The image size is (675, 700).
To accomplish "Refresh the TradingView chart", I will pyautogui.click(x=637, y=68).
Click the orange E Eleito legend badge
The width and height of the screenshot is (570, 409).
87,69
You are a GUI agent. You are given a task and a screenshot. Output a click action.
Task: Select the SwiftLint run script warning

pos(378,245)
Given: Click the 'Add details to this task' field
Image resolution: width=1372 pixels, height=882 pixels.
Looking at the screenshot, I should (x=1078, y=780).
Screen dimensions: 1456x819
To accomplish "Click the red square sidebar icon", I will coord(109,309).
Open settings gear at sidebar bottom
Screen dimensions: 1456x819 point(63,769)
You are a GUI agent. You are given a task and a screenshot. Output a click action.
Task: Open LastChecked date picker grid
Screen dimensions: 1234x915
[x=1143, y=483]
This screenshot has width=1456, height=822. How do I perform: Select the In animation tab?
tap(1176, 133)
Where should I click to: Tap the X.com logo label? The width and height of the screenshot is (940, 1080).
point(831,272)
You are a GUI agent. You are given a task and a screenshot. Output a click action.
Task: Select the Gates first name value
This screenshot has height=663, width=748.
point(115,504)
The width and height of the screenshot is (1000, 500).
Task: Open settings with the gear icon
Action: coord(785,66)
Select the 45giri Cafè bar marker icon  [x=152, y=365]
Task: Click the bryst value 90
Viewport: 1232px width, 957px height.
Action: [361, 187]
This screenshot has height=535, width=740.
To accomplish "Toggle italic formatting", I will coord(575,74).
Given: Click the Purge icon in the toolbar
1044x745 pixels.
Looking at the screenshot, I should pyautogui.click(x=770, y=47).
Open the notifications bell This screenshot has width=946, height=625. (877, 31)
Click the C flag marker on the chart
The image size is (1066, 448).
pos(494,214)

+ + + + + + +

### WHAT TO WORK ON
Arrange every line of the records above as a numbered list, with the blank lines left out.

### COMPLETED TASK
1. The image size is (675, 700).
2. To accomplish "Refresh the TradingView chart", I will pyautogui.click(x=637, y=68).
3. Click the orange E Eleito legend badge
4. The width and height of the screenshot is (570, 409).
5. 87,69
6. You are a GUI agent. You are given a task and a screenshot. Output a click action.
7. Task: Select the SwiftLint run script warning
8. pos(378,245)
9. Given: Click the 'Add details to this task' field
10. Image resolution: width=1372 pixels, height=882 pixels.
11. Looking at the screenshot, I should (x=1078, y=780).
12. Screen dimensions: 1456x819
13. To accomplish "Click the red square sidebar icon", I will coord(109,309).
14. Open settings gear at sidebar bottom
15. Screen dimensions: 1456x819 point(63,769)
16. You are a GUI agent. You are given a task and a screenshot. Output a click action.
17. Task: Open LastChecked date picker grid
18. Screen dimensions: 1234x915
19. [x=1143, y=483]
20. This screenshot has width=1456, height=822. How do I perform: Select the In animation tab?
21. tap(1176, 133)
22. Where should I click to: Tap the X.com logo label? The width and height of the screenshot is (940, 1080).
23. point(831,272)
24. You are a GUI agent. You are given a task and a screenshot. Output a click action.
25. Task: Select the Gates first name value
26. This screenshot has height=663, width=748.
27. point(115,504)
28. The width and height of the screenshot is (1000, 500).
29. Task: Open settings with the gear icon
30. Action: coord(785,66)
31. Select the 45giri Cafè bar marker icon  [x=152, y=365]
32. Task: Click the bryst value 90
33. Viewport: 1232px width, 957px height.
34. Action: [361, 187]
35. This screenshot has height=535, width=740.
36. To accomplish "Toggle italic formatting", I will coord(575,74).
37. Given: Click the Purge icon in the toolbar
38. 1044x745 pixels.
39. Looking at the screenshot, I should pyautogui.click(x=770, y=47).
40. Open the notifications bell This screenshot has width=946, height=625. (877, 31)
41. Click the C flag marker on the chart
42. The image size is (1066, 448).
43. pos(494,214)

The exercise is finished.